By Vimal Kaw, Head, Data Center Services, NTT Ltd. In India

With demand surging, data centers are changing rapidly with a sustained focus on quick scalability, greater efficiencies and lower TCO. To quickly cope up with the increased demands, there has been a surge of new innovations and trends that an enterprise needs to keep a close eye.

We list down some of the most important trends and technologies that you need to watch for in the future:

Net Zero Data Center

Climate change and sustainability is now attracting the attention of boardrooms, and is considered an important competitive differentiator for data centers, now and in the future. Recently, Microsoft outlined its vision for a zero-carbon cloud, which means that the company wants to power all its data centers around the world with carbon-free energy all the time by 2030. This is an ambitious goal as it aims to power all facilities with carbon-free energy on a 24/7 basis in all the places that the company operates. Microsoft is not the only company to aim for this ambitious goal. Last year, Google made a similar announcement, when it said that it wants to run its data centers on carbon-free energy everywhere at all times by 2030. As the focus on sustainability increases, we expect this to be a major trend and a key consideration for all enterprises.

Satellite broadband

Low Earth Orbit (LEO) satellites can change the way the world fulfills its connectivity needs. Organizations such as SpaceX, Amazon and OneWeb are all surging ahead with plans to deliver low-latency high-speed broadband using low earth orbit satellites. As these satellites are over 60 times closer to earth than traditional satellites, they promise lower latency. These are also well suited for providing connectivity in areas where providing traditional connectivity has been extremely challenging or difficult – such as mountainous regions or remote villages.

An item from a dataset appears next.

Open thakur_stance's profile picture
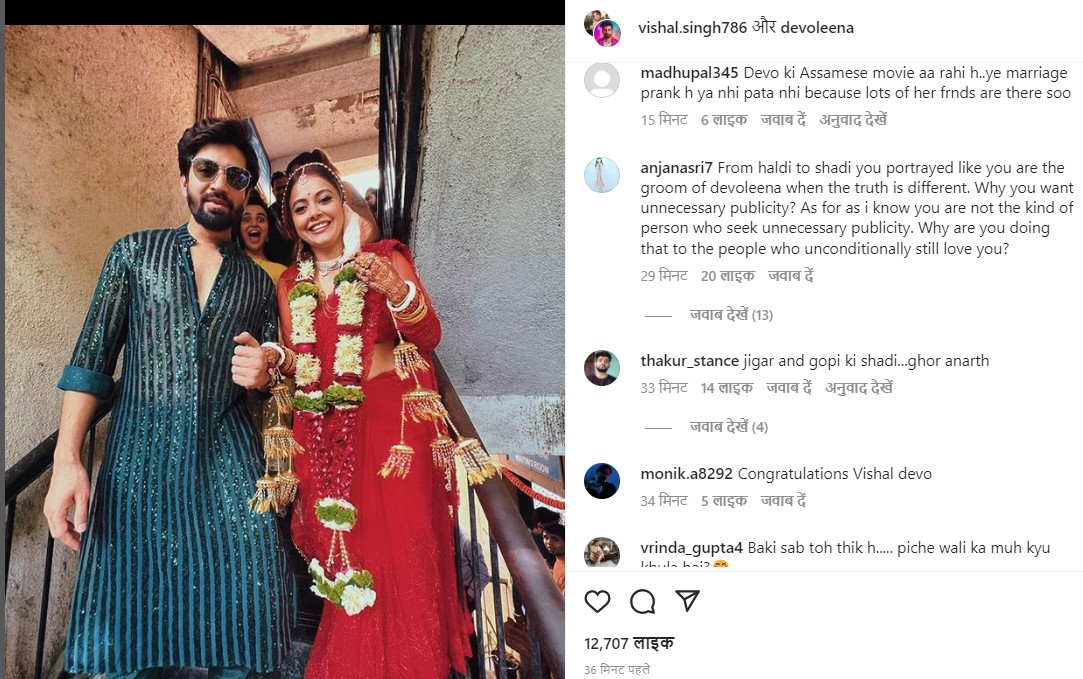Screen dimensions: 1083x679 tap(602, 368)
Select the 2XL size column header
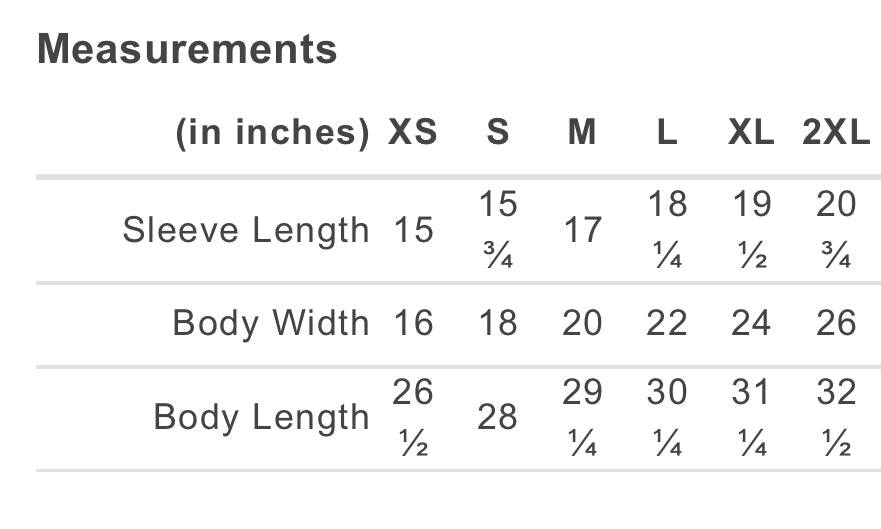This screenshot has width=881, height=529. click(836, 132)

Low orbit satellites can change the way the world connects, and create a surge of edge data centers in remote locations, allowing enterprises to get access to critical business applications, wherever they are located. They can also be used to provide inter-connection points to data centers, with an objective to reduce latency and provide a performance boost to applications that require rapid responsiveness. There has been a lot of activity around low earth orbit satellites. For example, Google recently signed a partnership with Elon Musk’s company, SpaceX, to deliver data, cloud services, and applications to customers at the network edge, leveraging SpaceX’s ability to provide high-speed broadband Internet around the world and Google Cloud’s infrastructure.Similarly, Microsoft is working with SpaceX to provide satellite-powered Internet connectivity on Azure. The two companies jointly plan to provide satellite connectivity utilizing both field-deployed assets and cloud resources across the globe to both the public and private sector via SpaceX’s Starlink satellite network. These partnerships can have a big impact on the growth of edge data centers.

AI in data centers

Enterprise data centers have traditionally been operated manually, demanding high levels of monitoring by alert and skilled people. Recent advances in AI are making it possible to automate many processes. For example, AI can be used to automatically scan and update software updates or patches where required. AI can also be used to proactively identify and alert issues related to network or application performance or security. AI can also be used to significantly improve data center performance and reliability through the ability to predict failure and optimize performance of IT infrastructure. More importantly, AI can be used to forecast capacity and help an enterprise scale their IT infrastructure accordingly, by capturing real-time insights generated from daily transactions and traffic volumes.